• Page:
★ ★ ★ ★ ★ ★ ★
The spy who said ‘really’
Oh. Dear. God. That was my first reaction when I saw this new ad broadcast on a government satellite channel: A young fellow walks into a cafe plastered with revolutionary slogans (including the epic rallying cry of the revolution "bread, freedom, and social justice") and zeroes in on three young people at a table. "I ...
Oh. Dear. God.
Oh. Dear. God.
That was my first reaction when I saw this new ad broadcast on a government satellite channel:
A young fellow walks into a cafe plastered with revolutionary slogans (including the epic rallying cry of the revolution "bread, freedom, and social justice") and zeroes in on three young people at a table. "I like you all very much," he says with a hint of an accent (think of an Arab Borat). They all chat, discussing inflation, transportation problems, and so on — everything that you might see on the front page of every newspaper, basically.
★ ★ ★ ★ ★ ★ ★
• Records for this task:

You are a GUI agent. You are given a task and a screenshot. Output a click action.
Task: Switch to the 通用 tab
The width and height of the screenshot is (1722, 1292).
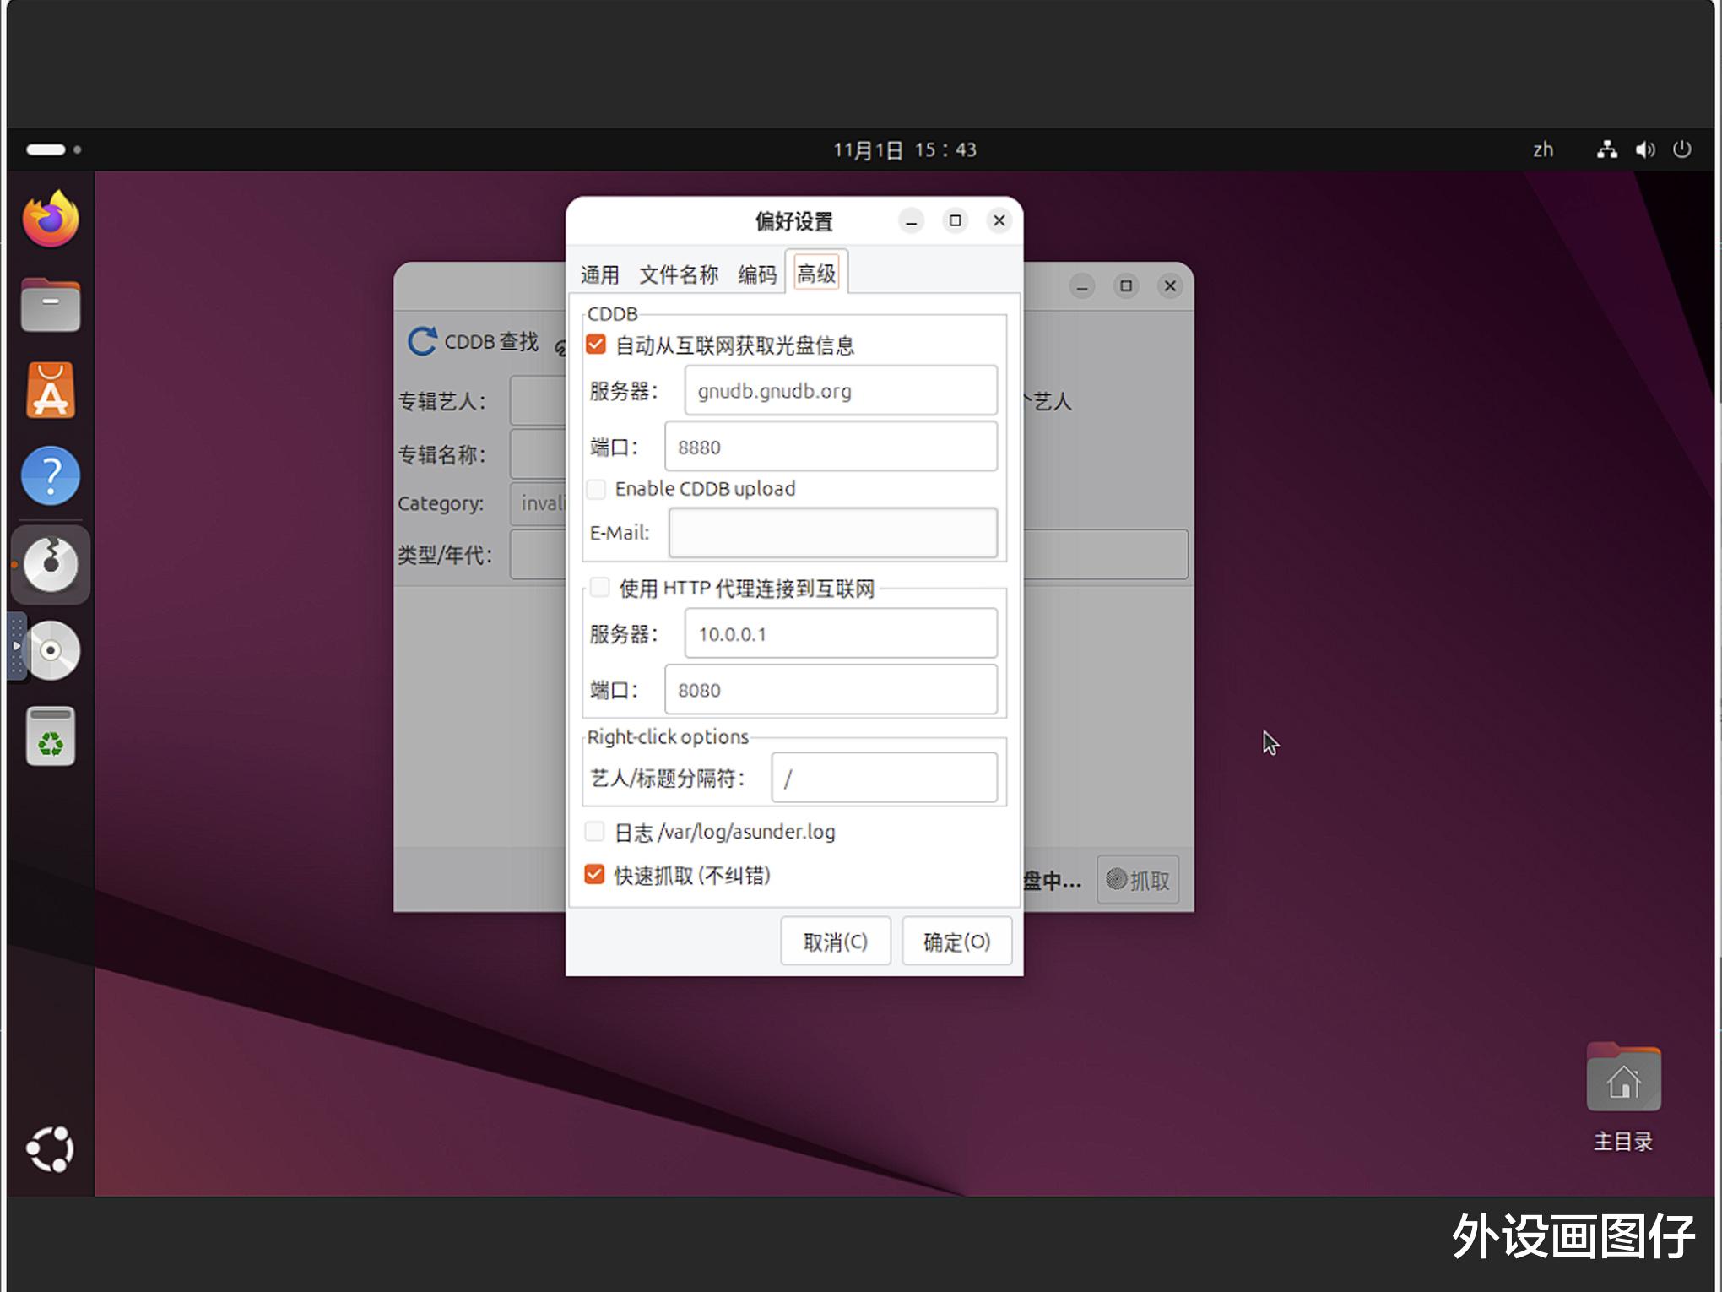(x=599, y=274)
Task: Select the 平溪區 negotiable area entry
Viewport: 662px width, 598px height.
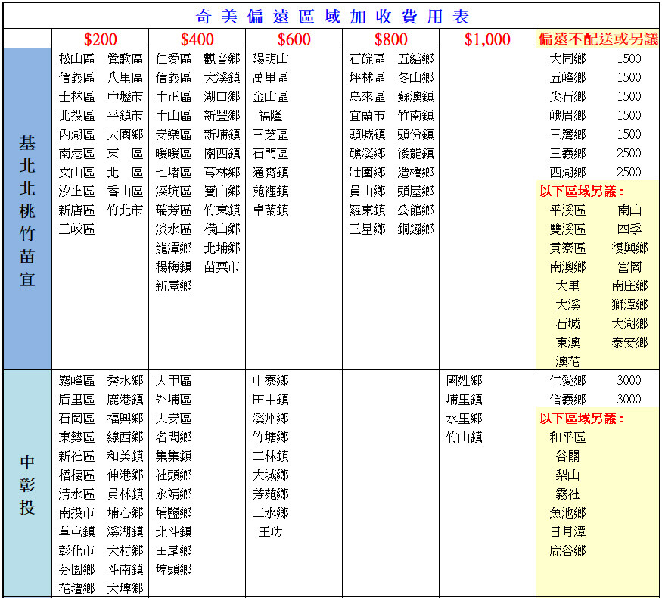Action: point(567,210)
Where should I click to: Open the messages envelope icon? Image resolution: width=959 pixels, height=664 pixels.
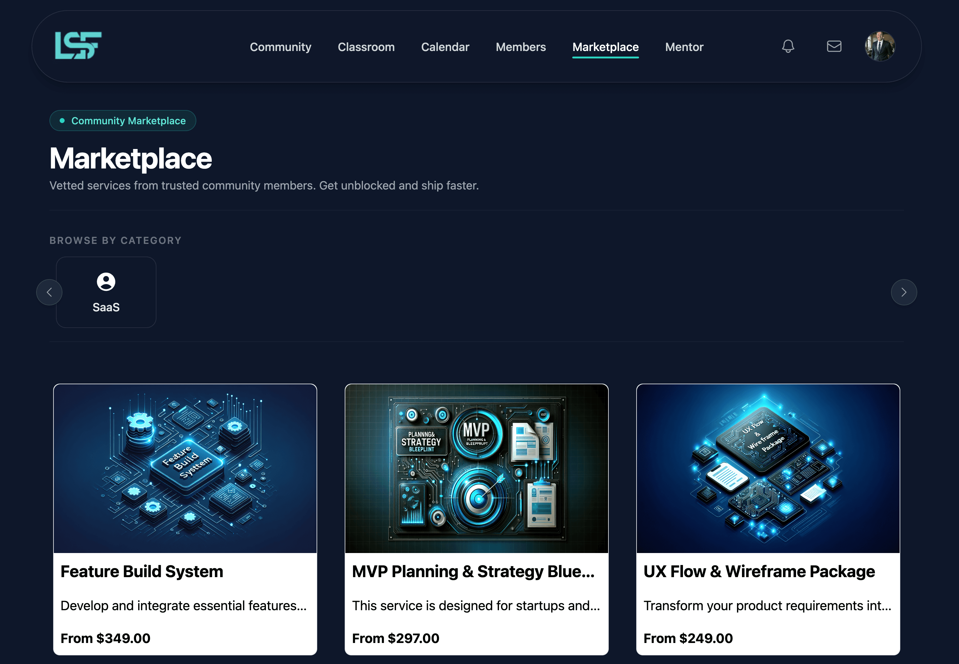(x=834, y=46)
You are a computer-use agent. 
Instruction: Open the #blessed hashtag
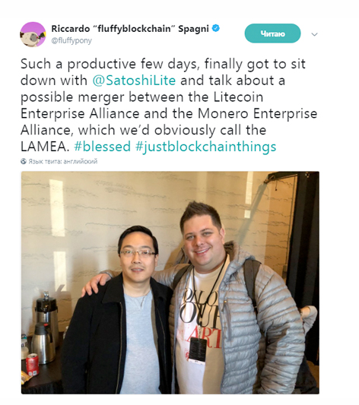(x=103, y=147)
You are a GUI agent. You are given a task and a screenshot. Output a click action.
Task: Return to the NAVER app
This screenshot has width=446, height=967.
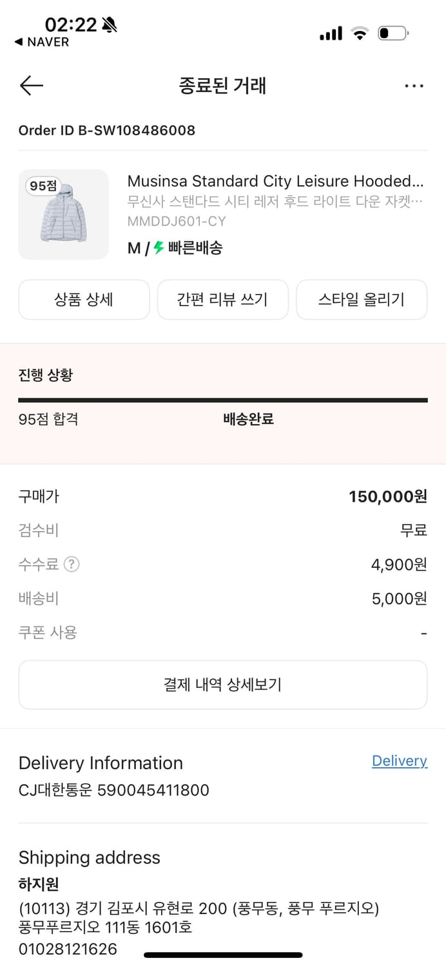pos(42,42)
★ ★ ★ ★ ★ ★ ★
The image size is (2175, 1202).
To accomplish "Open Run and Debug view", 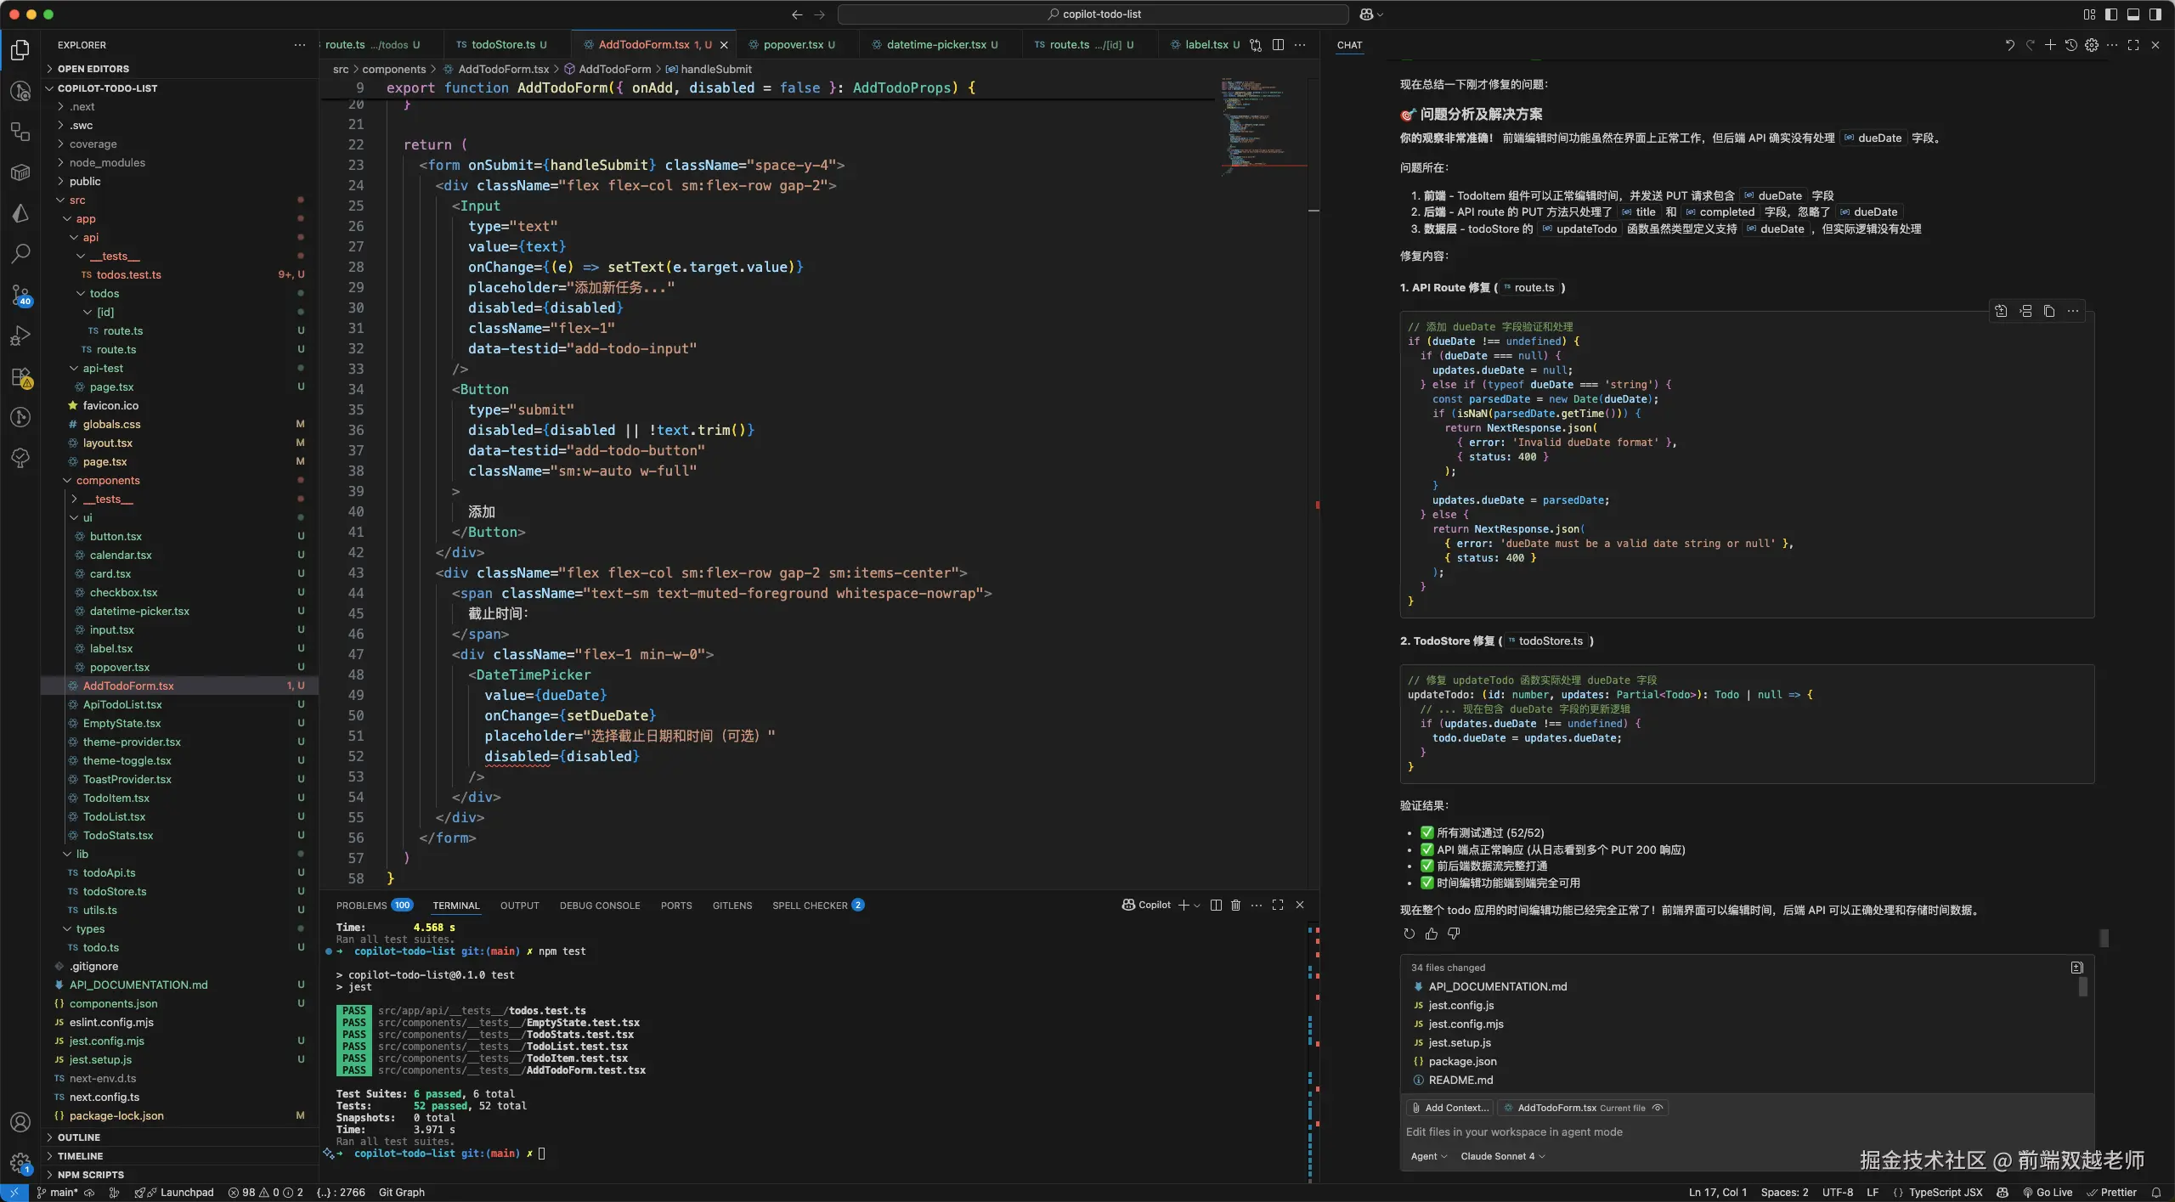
★ ★ ★ ★ ★ ★ ★
• To be done:
- 1) In the article about the spy ad, how many young people is the fellow in the cafe drawn to at their table?
- 2) Could you repeat everything in the records from the line containing "The image size is (2175, 1202)." down to the line containing "Run and Debug", including both of those lines and leaving out the pictures?
The article and the records are unrelated to each other.

• Solutions to the tasks:
- 1) Three.

- 2)
The image size is (2175, 1202).
To accomplish "Open Run and Debug view", 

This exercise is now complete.